デッドプール ウルヴァリン カサンドラ・ノヴァ
デッドプールとウルヴァリンのカサンドラ・ノヴァ(エマ・コリン)- マーベル・スタジオ

もちろん、カメオ出演がそもそもなぜなのか理解している場合の話です。出演者は皆、ほとんどの人が知っている俳優ばかりですが、マーベルの大ファンでない人にとっては、なぜ彼らが映画に出演しているのかが理解できないことがよくあります。そのため、カメオ出演は「おお、知らなかった有名俳優が出ているな」という程度の印象で終わってしまいますが、「おお、見覚えのある役の有名俳優が出ているな」と思えば、はるかに、はるかに楽しめるものになります。ネタバレは避けたいので、あしからず。

途中には紆余曲折はあるものの、これらのシーンと力強く感動的なフィナーレが相まって、『デッドプール&ウルヴァリン』は最終的に満足のいく境地へと到達した。才能溢れる映画製作者、俳優、そして職人たちが、これほどまでに壮大で野心的な作品を、これほど特定の層の人々のために、特に自分がその層に属しているならなおさら、作り上げたということは、ただただ感慨深いものがある。まさに究極のファンフィルムと言えるだろう。確かに荒削りではあるが、完全なる無私無欲と観客を喜ばせることへの強い思いを込めて作られている。

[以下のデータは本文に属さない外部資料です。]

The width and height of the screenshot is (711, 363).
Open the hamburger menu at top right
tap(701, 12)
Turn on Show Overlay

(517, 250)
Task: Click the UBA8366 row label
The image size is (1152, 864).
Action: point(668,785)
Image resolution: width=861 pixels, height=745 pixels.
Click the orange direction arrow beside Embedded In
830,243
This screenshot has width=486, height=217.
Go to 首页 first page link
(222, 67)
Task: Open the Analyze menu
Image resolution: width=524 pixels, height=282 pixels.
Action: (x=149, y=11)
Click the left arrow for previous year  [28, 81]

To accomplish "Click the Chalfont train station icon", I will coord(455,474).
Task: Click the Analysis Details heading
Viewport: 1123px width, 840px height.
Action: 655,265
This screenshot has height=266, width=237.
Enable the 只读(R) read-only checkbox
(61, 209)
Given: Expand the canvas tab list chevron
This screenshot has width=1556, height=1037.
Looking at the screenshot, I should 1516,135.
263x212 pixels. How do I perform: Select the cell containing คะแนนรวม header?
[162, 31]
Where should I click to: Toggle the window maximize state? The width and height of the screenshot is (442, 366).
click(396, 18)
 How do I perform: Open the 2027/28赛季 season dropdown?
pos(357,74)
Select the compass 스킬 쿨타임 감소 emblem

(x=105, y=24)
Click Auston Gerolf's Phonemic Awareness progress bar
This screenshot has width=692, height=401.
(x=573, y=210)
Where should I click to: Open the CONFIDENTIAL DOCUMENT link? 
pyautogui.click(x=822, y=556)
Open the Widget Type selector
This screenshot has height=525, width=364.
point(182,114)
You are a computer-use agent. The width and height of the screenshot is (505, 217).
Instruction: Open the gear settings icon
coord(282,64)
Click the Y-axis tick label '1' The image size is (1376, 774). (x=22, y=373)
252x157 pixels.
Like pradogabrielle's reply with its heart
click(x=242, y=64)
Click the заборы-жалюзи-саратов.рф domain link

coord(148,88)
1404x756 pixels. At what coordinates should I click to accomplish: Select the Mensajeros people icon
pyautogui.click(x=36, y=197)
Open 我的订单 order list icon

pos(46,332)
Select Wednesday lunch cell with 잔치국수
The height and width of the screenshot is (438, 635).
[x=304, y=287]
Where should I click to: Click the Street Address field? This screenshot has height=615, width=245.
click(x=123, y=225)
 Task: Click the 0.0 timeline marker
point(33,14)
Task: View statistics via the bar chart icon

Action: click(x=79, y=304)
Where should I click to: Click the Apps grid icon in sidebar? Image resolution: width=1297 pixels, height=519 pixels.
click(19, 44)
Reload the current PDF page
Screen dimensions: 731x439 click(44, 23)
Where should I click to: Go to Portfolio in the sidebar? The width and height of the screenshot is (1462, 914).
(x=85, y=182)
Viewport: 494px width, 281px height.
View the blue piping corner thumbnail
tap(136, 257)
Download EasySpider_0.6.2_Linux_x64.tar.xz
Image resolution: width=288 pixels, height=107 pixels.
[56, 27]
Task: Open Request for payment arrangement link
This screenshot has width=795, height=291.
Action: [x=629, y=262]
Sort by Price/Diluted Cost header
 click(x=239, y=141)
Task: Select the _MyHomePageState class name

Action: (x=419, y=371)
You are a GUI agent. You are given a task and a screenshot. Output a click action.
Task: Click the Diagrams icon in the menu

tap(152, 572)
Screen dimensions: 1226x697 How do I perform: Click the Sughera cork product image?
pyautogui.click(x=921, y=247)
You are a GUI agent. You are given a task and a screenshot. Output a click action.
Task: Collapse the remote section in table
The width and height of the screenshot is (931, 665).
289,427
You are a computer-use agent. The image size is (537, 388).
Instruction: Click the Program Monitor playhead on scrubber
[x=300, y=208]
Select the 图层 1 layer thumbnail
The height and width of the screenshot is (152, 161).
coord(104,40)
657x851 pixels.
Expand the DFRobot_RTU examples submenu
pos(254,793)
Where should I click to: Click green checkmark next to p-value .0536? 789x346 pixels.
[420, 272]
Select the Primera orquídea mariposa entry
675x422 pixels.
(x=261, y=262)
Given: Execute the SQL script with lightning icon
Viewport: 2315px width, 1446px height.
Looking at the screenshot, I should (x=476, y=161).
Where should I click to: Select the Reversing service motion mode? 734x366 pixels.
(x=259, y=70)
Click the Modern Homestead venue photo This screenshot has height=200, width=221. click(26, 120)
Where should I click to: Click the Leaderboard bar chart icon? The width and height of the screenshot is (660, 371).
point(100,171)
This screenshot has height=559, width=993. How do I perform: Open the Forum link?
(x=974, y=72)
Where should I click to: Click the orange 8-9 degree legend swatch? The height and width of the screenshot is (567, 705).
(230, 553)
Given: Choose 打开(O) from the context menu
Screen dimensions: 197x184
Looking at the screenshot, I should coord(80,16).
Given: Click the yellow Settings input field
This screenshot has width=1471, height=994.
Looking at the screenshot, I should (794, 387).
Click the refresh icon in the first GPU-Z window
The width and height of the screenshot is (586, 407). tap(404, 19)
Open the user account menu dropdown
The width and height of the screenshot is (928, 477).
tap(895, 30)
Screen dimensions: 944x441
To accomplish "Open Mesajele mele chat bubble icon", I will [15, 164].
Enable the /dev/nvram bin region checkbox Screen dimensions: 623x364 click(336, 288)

『デッドプール&ウルヴァリン』は、他の多くの優れたマーベル映画ほどのまとまりはないかもしれませんが、純粋な喜びとジャンルへの敬意という点では、これに匹敵する作品は1つか2つしかありません。ファンなら間違いなく気に入るでしょうし、そうでない人でも少なくとも驚嘆するはずです。

『デッドプール&ウルヴァリン』は7月26日公開。